Así, según el autor, en una comunidad en la que se dan condiciones necesarias, se justifica la norma que responda a dichas condiciones (cfr. p. 203).

Justificación lógica.—Las leyes morales no se dan aisladas —prosigue Sánchez Vázquez—, sino que forman parte de un conjunto articulado que se llama «código moral». Este «código » ha de caracterizarse por la no contradicción de sus normas, por su coherencia interna, y es relativo a una determinada comunidad humana. La justificación lógica de los preceptos obedece, por eso, a la «función social» de la moral, pues impide que en una sociedad surjan leyes morales arbitrarias o caprichosas que, por no integrarse en el sistema normativo, entrarían en contradicción con los intereses y necesidades sociales.

Por tanto, concluye que una norma se justifica lógicamente si demuestra su coherencia y no contrariedad con los demás preceptos del código moral del que forma parte (cfr. p. 203).

Justificación científica.—Una norma se justificaría científicamente cuando no sólo se ajusta a la lógica, sino también a los conocimientos científicos ya establecidos, o al menos es compatible con ellos. Así, pues, una norma moral se justifica solamente si se basa en los conocimientos científicos alcanzados por una sociedad o es compatible con ellos (cfr. p. 204).

Justificación dialéctica.—Según el autor, un código moral es un producto humano y, como tal, forma parte del proceso práctico e histórico de la humanidad. Puesto que la historia de la moral, por ser dialéctica, tendría un sentido ascendente, una ley o sistema moral se justifica por el lugar que ocupa dentro de ese movimiento progresivo. Dentro de ese proceso, una norma o código moral tiene un carácter relativo y transitorio. Algunos preceptos desaparecen para siempre, otros subsisten corregidos o enriquecidos. En todo caso, sólo dentro de ese proceso dialéctico puede hablarse de justificación moral. La ética no sería algo estático e inmutable.

De este modo, una norma moral se justifica dialécticamente cuando contiene aspectos o elementos que dentro del proceso progresivo moral, se integran a un nuevo nivel en una moral superior (cfr. p. 206).
^^^^^^^^^^^^^^^^
Instrucciones:
a. Reproduce el fragmento de la lectura que va desde "Justificación lógica.—Las leyes" hasta "parte (cfr. p. 203).", ambos incluidos.
b. Según la lectura, ¿qué nombre recibe el conjunto articulado del que forman parte las leyes morales?
Los ítems que vienen a continuación no hacen falta para nada.

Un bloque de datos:
^^^^^^^^^^^^^^^^
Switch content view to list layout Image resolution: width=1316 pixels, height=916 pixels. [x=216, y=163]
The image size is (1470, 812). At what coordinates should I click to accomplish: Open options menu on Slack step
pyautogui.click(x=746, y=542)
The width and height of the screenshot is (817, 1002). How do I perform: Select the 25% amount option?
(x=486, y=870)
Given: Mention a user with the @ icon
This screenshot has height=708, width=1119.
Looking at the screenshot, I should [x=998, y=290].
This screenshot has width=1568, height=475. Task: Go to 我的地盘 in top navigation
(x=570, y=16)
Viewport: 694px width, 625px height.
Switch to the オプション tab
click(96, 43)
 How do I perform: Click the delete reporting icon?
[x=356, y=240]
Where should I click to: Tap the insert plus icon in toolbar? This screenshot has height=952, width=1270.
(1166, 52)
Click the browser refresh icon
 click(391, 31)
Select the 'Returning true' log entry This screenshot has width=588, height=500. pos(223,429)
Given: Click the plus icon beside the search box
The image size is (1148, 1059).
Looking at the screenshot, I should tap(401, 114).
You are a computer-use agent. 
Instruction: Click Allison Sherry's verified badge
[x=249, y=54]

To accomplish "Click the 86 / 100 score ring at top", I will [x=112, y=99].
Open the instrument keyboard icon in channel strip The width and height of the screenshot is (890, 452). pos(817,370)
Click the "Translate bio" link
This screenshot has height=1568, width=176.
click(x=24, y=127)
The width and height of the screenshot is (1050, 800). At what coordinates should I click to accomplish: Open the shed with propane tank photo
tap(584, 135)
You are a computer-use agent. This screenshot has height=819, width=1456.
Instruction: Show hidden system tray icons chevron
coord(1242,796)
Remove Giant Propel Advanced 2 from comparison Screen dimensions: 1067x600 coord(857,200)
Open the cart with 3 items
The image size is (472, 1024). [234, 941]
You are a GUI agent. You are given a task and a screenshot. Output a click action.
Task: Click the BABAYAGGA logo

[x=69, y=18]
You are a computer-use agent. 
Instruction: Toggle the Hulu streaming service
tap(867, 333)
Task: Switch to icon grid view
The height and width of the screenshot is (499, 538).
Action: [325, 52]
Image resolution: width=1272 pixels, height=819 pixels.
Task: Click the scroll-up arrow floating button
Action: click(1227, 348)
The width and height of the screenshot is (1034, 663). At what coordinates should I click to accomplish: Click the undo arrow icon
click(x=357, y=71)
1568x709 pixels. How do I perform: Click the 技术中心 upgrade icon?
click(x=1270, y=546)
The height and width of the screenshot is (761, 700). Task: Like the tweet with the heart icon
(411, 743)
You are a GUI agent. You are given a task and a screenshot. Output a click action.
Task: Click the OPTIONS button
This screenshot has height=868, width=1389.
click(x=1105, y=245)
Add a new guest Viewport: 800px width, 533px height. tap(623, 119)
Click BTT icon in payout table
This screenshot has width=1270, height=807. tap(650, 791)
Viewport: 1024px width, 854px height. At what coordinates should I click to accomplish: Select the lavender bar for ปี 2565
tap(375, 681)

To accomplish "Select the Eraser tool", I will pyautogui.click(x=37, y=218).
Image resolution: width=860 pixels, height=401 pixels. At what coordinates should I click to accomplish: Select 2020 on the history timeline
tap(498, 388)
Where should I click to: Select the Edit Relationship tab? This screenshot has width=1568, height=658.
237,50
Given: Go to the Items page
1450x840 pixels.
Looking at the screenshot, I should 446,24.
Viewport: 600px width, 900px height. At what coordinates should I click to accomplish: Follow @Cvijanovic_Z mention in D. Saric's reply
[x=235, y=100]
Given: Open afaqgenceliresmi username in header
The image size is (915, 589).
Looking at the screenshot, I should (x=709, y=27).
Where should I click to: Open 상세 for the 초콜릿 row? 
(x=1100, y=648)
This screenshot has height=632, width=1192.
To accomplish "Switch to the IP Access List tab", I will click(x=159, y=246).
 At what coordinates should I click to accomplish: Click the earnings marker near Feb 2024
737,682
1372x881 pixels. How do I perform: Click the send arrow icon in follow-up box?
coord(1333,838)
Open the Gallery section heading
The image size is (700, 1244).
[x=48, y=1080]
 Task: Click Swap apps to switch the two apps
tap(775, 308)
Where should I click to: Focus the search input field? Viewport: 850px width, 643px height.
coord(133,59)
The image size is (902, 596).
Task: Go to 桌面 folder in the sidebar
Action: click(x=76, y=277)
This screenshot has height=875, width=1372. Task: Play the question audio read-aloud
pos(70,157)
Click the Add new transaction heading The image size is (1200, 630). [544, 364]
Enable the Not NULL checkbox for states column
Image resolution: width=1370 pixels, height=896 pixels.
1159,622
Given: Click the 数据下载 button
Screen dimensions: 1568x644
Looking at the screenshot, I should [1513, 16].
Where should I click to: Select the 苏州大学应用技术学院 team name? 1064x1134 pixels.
^^^^^^^^^^^^^^^^
Respuestas:
a.
Justificación lógica.—Las leyes morales no se dan aisladas —prosigue Sánchez Vázquez—, sino que forman parte de un conjunto articulado que se llama «código moral». Este «código » ha de caracterizarse por la no contradicción de sus normas, por su coherencia interna, y es relativo a una determinada comunidad humana. La justificación lógica de los preceptos obedece, por eso, a la «función social» de la moral, pues impide que en una sociedad surjan leyes morales arbitrarias o caprichosas que, por no integrarse en el sistema normativo, entrarían en contradicción con los intereses y necesidades sociales.

Por tanto, concluye que una norma se justifica lógicamente si demuestra su coherencia y no contrariedad con los demás preceptos del código moral del que forma parte (cfr. p. 203).

b. Código moral.